## EXTRACTO DE ORIGEN:
*-*-*

En respuesta a las críticas, el Instituto Nacional de Salud Mental estadounidense (National Institute of Mental Health, NIMH) decidió retirar su apoyo al DSM, en su lugar, ahora busca apoyar líneas de investigación que se enfoquen a dominios específicos de la patología mental. Este programa científico pretende construir una matriz que relacione variables a nivel biológico como los genes, las células, los circuitos neurales con dimensiones comportamentales, cognitivas y sociales. Bajo este marco conceptual, ya no se estudiaría la ansiedad sino el circuito neural asociado al miedo, por citar un ejemplo.
Otras voces también llaman a dejar de considerar los trastornos mentales como categorías discretas, y conceptualizarlas en un espectro o continuo. No negamos que esta postura haría más evidente el hecho de que no existen cortes limpios entre la experiencia normal y patológica. Al mismo tiempo motivaría a conceptualizar los trastornos mentales no sólo como déficits cerebrales sino también como adaptaciones en respuesta a dificultades que se nos presentan en la vida. Orillando a que las intervenciones no sólo fueran farmacológicas, sino también psicológicas y sociales.

*-*-*

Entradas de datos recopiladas
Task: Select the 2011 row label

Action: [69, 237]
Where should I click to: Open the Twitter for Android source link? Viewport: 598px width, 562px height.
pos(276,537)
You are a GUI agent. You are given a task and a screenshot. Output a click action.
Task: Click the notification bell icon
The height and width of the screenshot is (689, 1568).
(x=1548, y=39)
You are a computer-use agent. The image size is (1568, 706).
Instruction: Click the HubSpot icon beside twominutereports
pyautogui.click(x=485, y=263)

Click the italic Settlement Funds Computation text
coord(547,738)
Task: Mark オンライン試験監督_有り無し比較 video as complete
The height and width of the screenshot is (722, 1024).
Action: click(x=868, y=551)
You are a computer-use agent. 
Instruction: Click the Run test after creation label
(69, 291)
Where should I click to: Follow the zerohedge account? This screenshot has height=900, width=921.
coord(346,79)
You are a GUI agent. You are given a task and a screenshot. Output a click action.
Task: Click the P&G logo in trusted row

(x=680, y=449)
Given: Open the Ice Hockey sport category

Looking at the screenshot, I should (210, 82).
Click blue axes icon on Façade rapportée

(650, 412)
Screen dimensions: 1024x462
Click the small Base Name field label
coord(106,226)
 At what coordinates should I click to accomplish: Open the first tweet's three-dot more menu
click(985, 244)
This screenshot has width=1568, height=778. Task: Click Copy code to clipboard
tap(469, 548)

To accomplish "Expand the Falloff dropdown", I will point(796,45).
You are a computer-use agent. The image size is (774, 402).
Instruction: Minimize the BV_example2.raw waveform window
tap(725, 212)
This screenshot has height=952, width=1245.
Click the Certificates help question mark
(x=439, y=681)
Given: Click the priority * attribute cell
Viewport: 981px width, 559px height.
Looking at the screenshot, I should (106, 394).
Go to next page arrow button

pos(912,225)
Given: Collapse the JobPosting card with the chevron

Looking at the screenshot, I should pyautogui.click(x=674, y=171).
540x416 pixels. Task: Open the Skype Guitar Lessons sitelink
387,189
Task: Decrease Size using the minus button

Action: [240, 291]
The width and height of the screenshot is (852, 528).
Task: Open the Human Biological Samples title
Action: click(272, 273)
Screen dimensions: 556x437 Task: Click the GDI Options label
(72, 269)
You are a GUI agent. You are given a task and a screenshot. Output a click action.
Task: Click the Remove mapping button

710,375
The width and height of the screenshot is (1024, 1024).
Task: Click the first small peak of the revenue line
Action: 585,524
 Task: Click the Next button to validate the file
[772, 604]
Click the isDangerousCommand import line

*-*-*

## PREGUNTAS DEL MATERIAL:
**a)** En el extracto sobre el DSM, ¿qué decidió hacer el NIMH en respuesta a las críticas?
**b)** Retoma el extracto sobre el DSM justo después de su última oración y continúalo con uno o dos párrafos.
Los registros no intervienen en esto.

## RESULTADOS DEL EJERCICIO:
**a)** Retirar su apoyo al DSM.

**b)**
Aunque parezca que estoy pintando un panorama desolador, a veces es mejor aceptar con humildad lo que no sabemos y ayudar al paciente a dimensionar sus opciones. Mi consejo práctico es: nunca aceptar como verdad absoluta un diagnóstico psiquiátrico, particularmente si fue dado después de una breve entrevista. Hay que mantenerse informados, procurar hacer muchas preguntas a los profesionales de la salud; y si las respuestas no llegan a satisfacer, consultar una segunda, tercera o cuarta opinión. También recordar que la enfermedad mental está situada en un contexto psicosocial, por lo que es importante procurar apoyo psicológico, y no sólo conformarse con el tratamiento farmacológico.